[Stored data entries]
↓

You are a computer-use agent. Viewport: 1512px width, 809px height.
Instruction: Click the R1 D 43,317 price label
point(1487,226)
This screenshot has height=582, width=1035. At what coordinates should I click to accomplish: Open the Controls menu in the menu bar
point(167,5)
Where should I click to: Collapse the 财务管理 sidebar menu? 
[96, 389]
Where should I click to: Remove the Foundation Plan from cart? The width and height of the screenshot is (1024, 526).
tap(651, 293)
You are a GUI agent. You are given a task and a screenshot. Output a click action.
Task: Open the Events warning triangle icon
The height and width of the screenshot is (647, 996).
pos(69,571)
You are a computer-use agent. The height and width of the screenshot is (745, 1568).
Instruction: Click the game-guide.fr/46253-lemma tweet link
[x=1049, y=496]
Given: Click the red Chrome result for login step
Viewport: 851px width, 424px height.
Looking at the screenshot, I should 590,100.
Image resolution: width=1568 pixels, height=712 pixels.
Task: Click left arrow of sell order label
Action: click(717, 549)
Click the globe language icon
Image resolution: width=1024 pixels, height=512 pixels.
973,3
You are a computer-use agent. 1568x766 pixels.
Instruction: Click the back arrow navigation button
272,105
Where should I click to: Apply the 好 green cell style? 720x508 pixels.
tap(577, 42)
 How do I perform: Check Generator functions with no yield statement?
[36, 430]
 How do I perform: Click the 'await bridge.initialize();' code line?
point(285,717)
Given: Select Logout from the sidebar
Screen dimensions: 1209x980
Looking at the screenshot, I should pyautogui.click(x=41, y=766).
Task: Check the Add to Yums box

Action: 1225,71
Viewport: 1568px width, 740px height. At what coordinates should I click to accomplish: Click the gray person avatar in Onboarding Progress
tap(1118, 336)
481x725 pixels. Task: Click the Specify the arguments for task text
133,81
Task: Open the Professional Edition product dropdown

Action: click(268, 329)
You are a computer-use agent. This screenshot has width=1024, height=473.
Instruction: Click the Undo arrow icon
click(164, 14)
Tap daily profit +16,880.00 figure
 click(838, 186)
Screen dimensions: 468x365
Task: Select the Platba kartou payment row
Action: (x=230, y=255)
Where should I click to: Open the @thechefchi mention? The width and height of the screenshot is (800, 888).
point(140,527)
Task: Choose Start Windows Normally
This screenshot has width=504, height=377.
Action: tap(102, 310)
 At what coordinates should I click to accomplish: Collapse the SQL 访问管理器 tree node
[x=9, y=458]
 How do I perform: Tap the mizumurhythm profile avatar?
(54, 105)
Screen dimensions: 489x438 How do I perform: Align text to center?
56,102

↑

◆ WHAT YOU WILL DO: Only the lines from the one containing "Where should I click to: Apply" through the last line of the records belong in the answer, each written out exactly.

◆ RESULT FOR THIS EXERCISE:
Where should I click to: Apply the 好 green cell style? 720x508 pixels.
tap(577, 42)
 How do I perform: Check Generator functions with no yield statement?
[36, 430]
 How do I perform: Click the 'await bridge.initialize();' code line?
point(285,717)
Given: Select Logout from the sidebar
Screen dimensions: 1209x980
Looking at the screenshot, I should pyautogui.click(x=41, y=766).
Task: Check the Add to Yums box

Action: 1225,71
Viewport: 1568px width, 740px height. At what coordinates should I click to accomplish: Click the gray person avatar in Onboarding Progress
tap(1118, 336)
481x725 pixels. Task: Click the Specify the arguments for task text
133,81
Task: Open the Professional Edition product dropdown

Action: click(268, 329)
You are a computer-use agent. This screenshot has width=1024, height=473.
Instruction: Click the Undo arrow icon
click(164, 14)
Tap daily profit +16,880.00 figure
 click(838, 186)
Screen dimensions: 468x365
Task: Select the Platba kartou payment row
Action: (x=230, y=255)
Where should I click to: Open the @thechefchi mention? The width and height of the screenshot is (800, 888).
point(140,527)
Task: Choose Start Windows Normally
This screenshot has width=504, height=377.
Action: tap(102, 310)
 At what coordinates should I click to accomplish: Collapse the SQL 访问管理器 tree node
[x=9, y=458]
 How do I perform: Tap the mizumurhythm profile avatar?
(54, 105)
Screen dimensions: 489x438 How do I perform: Align text to center?
56,102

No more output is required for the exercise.